Book Review: We Are Indivisible: A Blueprint for Democracy After Trump by Leah Greenberg, Ezra Levin
This book is a practical, well researched, no-nonsense presentation of the problem, the solutions, and powerful answers to the naysayers. Here you will find the essential way forward to addressing the observations and implementing the theories of all the progressive economists, historians, and other scholars you may have been reading. This is how we get there from here. If your life is TL;DR, go straight to Chapter 6, A Day One Democracy Agenda, and proceed from there. But the first half of the book describes the arc of history so clearly and succinctly that it’s well worth the read, and it provides much more of value for action today and tomorrow than just background.
If you’ve been paying attention, perhaps belatedly, you know it’s taken multiple decades and multiple millions in dark money to create the mess we’re in. But even in this late stage of oligarchic capture of the Republican Party, the final brick is not yet set in what I see as a political version of “The Cask of Amontillado.” The nationalist cultural xenophobes, and religious extremists who haven’t realized just yet that they’ve actually lost their faith, are more unwitting accomplices in their own demise than they are partners with the oligarchs.

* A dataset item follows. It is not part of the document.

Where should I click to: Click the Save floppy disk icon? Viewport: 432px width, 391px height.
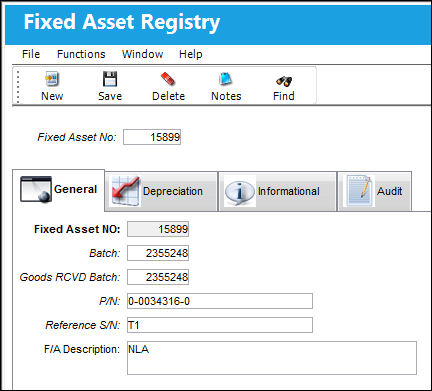(x=110, y=79)
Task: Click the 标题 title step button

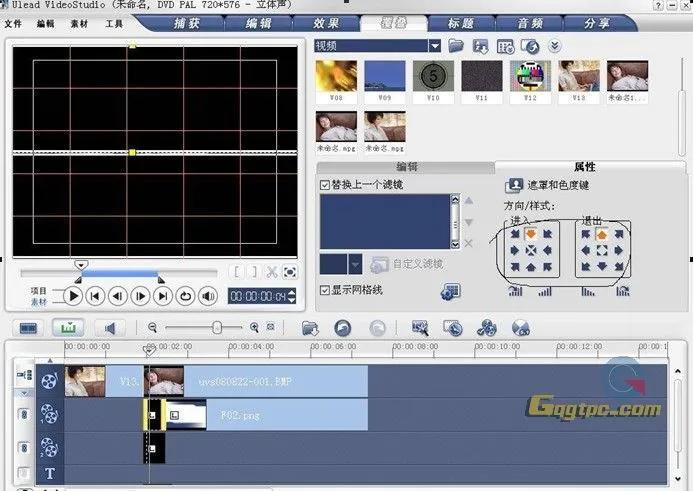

Of all the horrifying things Trump is, he did not create his supporters—he tapped into their frustrations, which already existed. And frankly the Democrats themselves helped create Trump supporters (see Thomas Frank’s book: Listen, Liberal: Or, What Ever Happened to the Party of the People?). After Trump, whether sooner (we certainly hope!) or later, his supporters will still be there—unreformed, unless they receive additional information not skewed by Fox and Sinclair, and websites such as the Daily Caller, Washington Examiner, American Spectator, and RedState, as well as reactionary think tanks, of which the Heritage Foundation is only one. The packed courts will still be there. The regressive legislation and regulations (or lack thereof) will still be there. All of it needing urgent correction.

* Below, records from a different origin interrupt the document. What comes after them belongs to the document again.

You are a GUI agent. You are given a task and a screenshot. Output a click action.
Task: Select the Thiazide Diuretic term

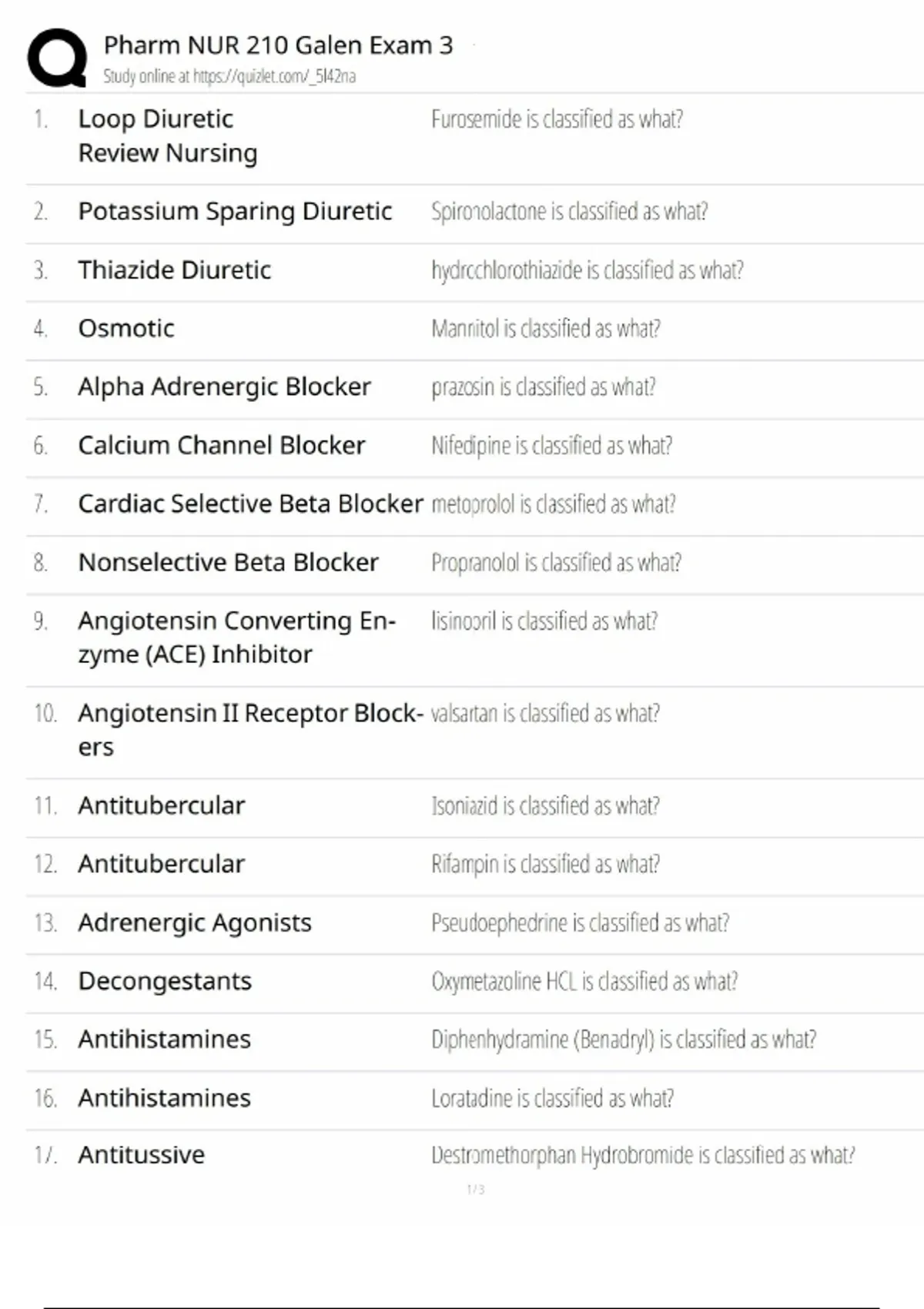[175, 270]
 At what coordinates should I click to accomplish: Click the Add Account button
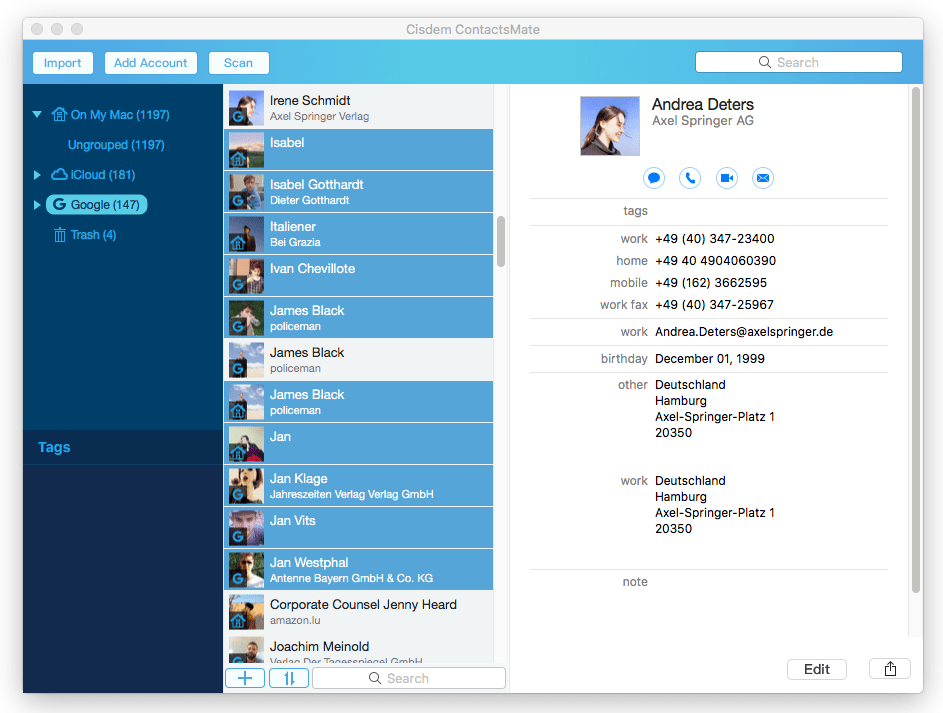point(151,63)
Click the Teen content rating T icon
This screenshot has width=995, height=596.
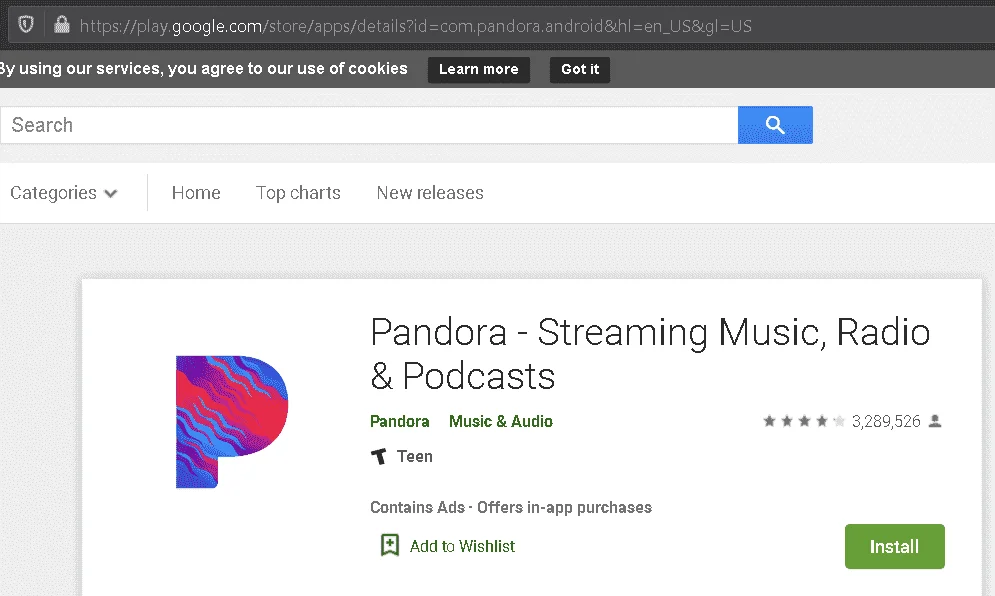click(x=379, y=456)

The Indivisible Blueprint presents a viable plan of action to end the oligarchy’s hegemony. It properly emphasizes that this movement is not an arm of the Democratic Party—many Democrats also are far too beholden to deep pocketed donors, and even though some of them talk a good line, in the end they too sell out to big money.

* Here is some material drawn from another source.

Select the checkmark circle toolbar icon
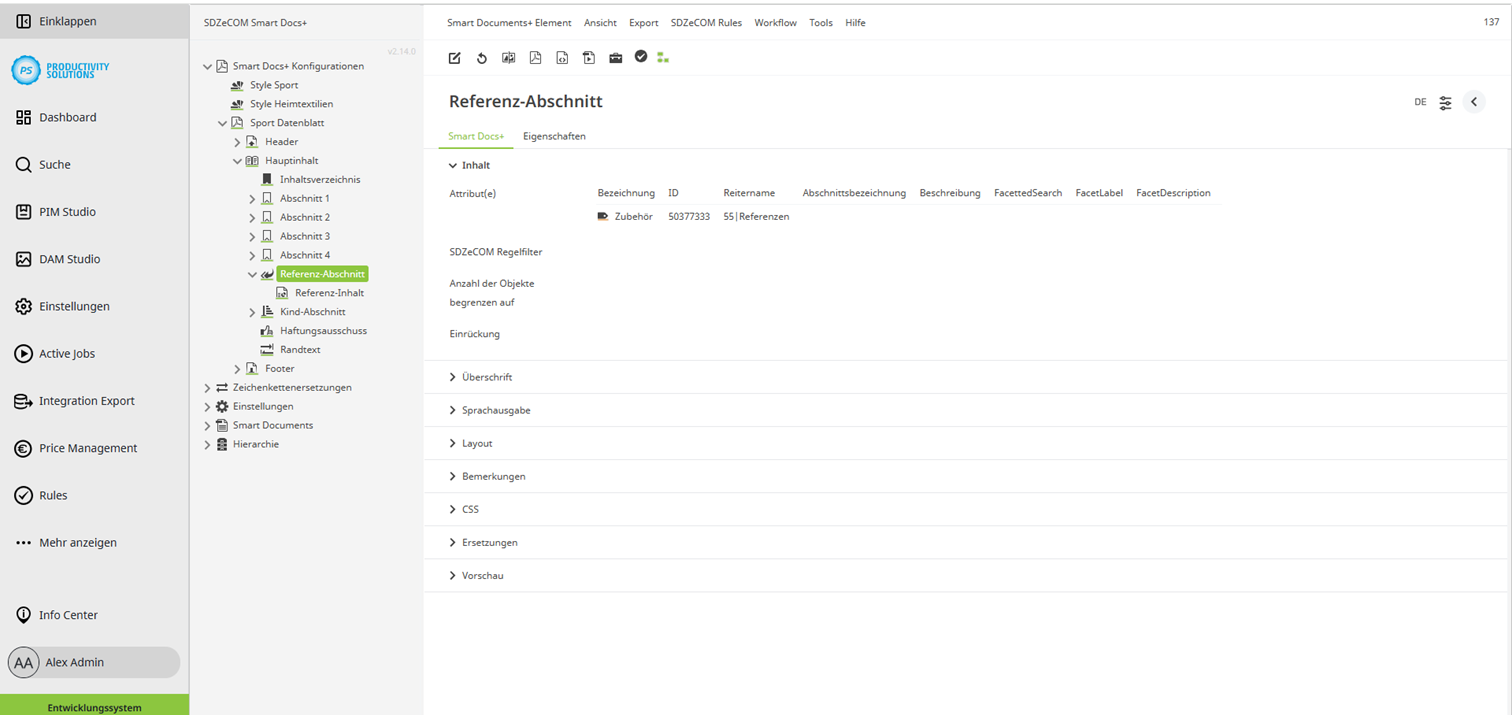 click(x=641, y=57)
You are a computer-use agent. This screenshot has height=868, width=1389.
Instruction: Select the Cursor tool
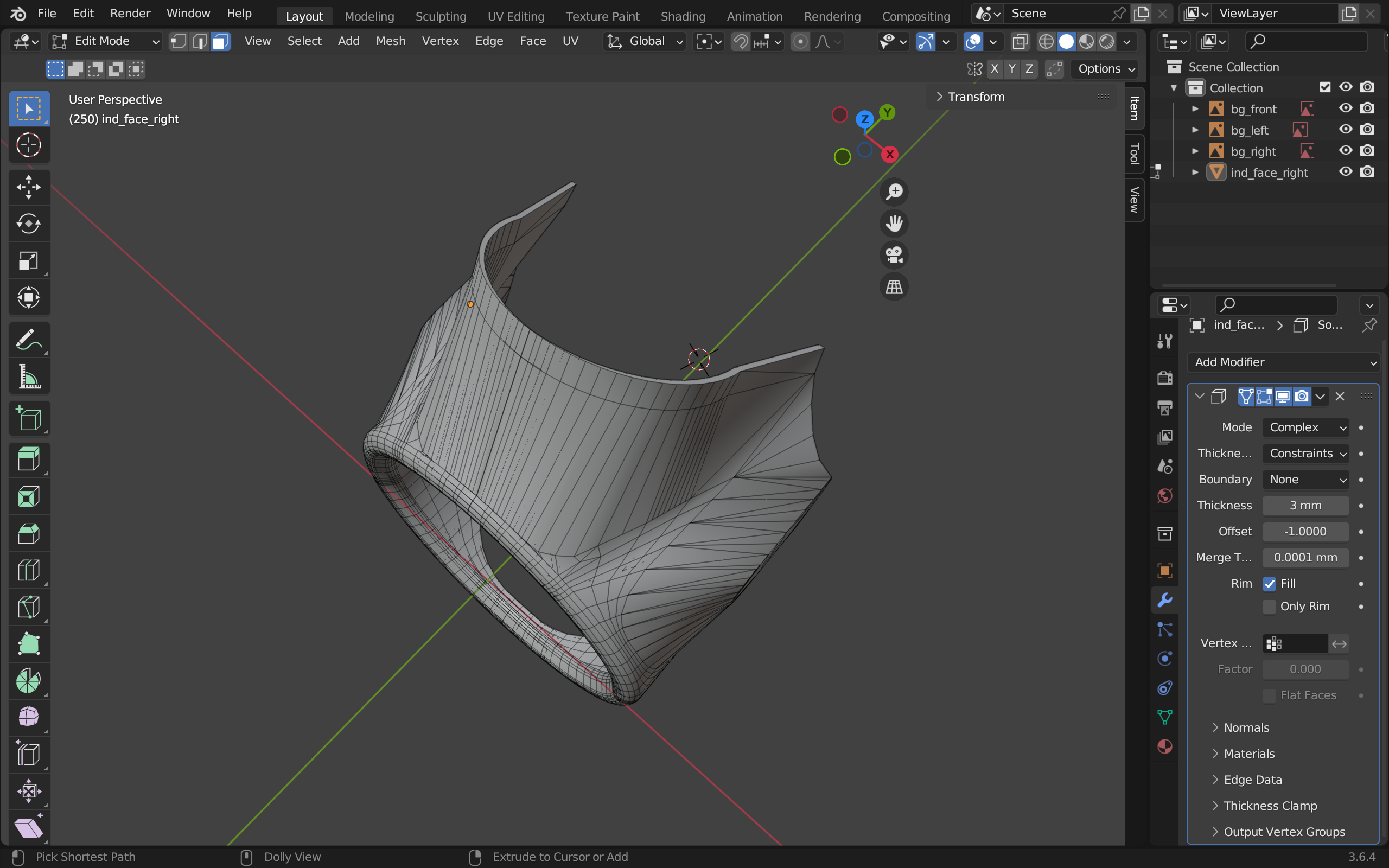coord(28,145)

The authors present practical solutions to what may seem to be insurmountable problems. They offer ways to solve issues with the Electoral College, the inherent inequality of Senate representation, creating a truly representative House of Representatives, depoliticizing the courts, freeing social media from capture by forces hostile to democracy, and balancing the overwhelmingly disproportionate influence of right wing media—all without the need for any Constitutional amendments. There is a place for all progressives and other persons of good will in this effort. We can make this happen—we must!